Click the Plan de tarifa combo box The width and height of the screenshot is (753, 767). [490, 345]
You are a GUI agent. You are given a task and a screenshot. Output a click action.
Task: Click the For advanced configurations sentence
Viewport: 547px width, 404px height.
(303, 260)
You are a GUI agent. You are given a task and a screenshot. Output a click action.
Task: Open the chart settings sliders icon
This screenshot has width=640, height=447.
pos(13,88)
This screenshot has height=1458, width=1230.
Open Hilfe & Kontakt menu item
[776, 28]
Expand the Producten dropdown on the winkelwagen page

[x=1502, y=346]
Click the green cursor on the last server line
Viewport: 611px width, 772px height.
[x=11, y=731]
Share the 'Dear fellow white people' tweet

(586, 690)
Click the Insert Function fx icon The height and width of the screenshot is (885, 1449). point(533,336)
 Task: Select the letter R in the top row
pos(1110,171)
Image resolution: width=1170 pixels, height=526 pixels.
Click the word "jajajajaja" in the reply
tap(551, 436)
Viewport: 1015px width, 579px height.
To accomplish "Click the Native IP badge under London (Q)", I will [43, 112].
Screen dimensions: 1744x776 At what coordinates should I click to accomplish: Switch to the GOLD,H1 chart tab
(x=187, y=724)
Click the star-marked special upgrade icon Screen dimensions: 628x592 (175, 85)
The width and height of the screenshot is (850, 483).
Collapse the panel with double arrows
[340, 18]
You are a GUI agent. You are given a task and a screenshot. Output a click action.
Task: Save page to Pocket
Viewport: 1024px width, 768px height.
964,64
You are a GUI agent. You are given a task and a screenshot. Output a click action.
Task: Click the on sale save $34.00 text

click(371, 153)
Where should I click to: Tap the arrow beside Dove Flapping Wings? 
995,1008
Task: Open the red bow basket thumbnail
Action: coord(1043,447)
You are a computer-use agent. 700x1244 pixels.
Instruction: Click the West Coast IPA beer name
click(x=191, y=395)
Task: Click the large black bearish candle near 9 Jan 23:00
^^^^^^^^^^^^^^^^
### Description of the task
Pick each line holding "pixels" out of the entries above and return it.

### Exercise result
Image resolution: width=1170 pixels, height=526 pixels.
You are a computer-use agent. 700x1244 pixels.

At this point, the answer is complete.